Authored by Jack Phillips via The Epoch Times (emphasis ours),

Officials in New Mexico confirmed that a resident died from the plague in the United States’ first fatal case in several years.

A bubonic plague smear, prepared from a lymph removed from an adenopathic lymph node, or bubo, of a plague patient, demonstrates the presence of the Yersinia pestis bacteria that causes the plague in this undated photo. (Centers for Disease Control and Prevention/Getty Images)

The New Mexico Department of Health, in a statement, said that a man in Lincoln County “succumbed to the plague.” The man, who was not identified, was hospitalized before his death, officials said.

They further noted that it is the first human case of plague in New Mexico since 2021 and also the first death since 2020, according to the statement. No other details were provided, including how the disease spread to the man.

The agency is now doing outreach in Lincoln County, while “an environmental assessment will also be conducted in the community to look for ongoing risk,” the statement continued.

This tragic incident serves as a clear reminder of the threat posed by this ancient disease and emphasizes the need for heightened community awareness and proactive measures to prevent its spread,” the agency said.

A bacterial disease that spreads via rodents, it is generally spread to people through the bites of infected fleas. The plague, known as the black death or the bubonic plague, can spread by contact with infected animals such as rodents, pets, or wildlife.

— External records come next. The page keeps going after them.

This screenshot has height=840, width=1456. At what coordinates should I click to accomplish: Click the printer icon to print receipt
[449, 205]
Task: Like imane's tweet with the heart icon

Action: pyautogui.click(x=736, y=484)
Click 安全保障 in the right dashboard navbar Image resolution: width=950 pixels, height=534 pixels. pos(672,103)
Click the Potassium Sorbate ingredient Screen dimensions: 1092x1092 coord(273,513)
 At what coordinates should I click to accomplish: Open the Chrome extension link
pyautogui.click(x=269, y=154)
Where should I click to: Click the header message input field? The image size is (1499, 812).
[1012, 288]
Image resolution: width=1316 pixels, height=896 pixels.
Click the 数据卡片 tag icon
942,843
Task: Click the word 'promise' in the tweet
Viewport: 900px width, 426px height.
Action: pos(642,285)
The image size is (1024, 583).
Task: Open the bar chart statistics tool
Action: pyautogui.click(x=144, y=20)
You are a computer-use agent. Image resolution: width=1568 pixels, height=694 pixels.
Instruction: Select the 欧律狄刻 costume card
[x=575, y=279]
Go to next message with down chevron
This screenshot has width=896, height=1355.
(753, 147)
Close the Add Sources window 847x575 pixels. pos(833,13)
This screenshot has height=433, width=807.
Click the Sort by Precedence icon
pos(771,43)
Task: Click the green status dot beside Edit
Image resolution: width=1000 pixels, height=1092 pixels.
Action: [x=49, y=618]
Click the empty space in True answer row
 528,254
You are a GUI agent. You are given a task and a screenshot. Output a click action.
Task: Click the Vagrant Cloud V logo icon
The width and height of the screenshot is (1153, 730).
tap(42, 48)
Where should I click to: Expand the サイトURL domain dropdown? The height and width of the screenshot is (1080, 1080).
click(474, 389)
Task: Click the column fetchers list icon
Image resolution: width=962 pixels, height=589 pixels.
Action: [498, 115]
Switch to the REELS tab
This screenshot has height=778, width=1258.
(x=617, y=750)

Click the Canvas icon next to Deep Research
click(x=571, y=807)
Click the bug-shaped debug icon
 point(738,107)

The New Mexico Health Department statement said that pets such as dogs and cats that roam and hunt can bring infected fleas back into homes and put residents at risk.

Officials warned people in the area to “avoid sick or dead rodents and rabbits, and their nests and burrows” and to “prevent pets from roaming and hunting.”

“Talk to your veterinarian about using an appropriate flea control product on your pets as not all products are safe for cats, dogs or your children” and “have sick pets examined promptly by a veterinarian,” it added.

“See your doctor about any unexplained illness involving a sudden and severe fever, the statement continued, adding that locals should clean areas around their home that could house rodents like wood piles, junk piles, old vehicles, and brush piles.

The plague, which is spread by the bacteria Yersinia pestis, famously caused the deaths of an estimated hundreds of millions of Europeans in the 14th and 15th centuries following the Mongol invasions. In that pandemic, the bacteria spread via fleas on black rats, which historians say was not known by the people at the time.

Other outbreaks of the plague, such as the Plague of Justinian in the 6th century, are also believed to have killed about one-fifth of the population of the Byzantine Empire, according to historical records and accounts. In 2013, researchers said the Justinian plague was also caused by the Yersinia pestis bacteria.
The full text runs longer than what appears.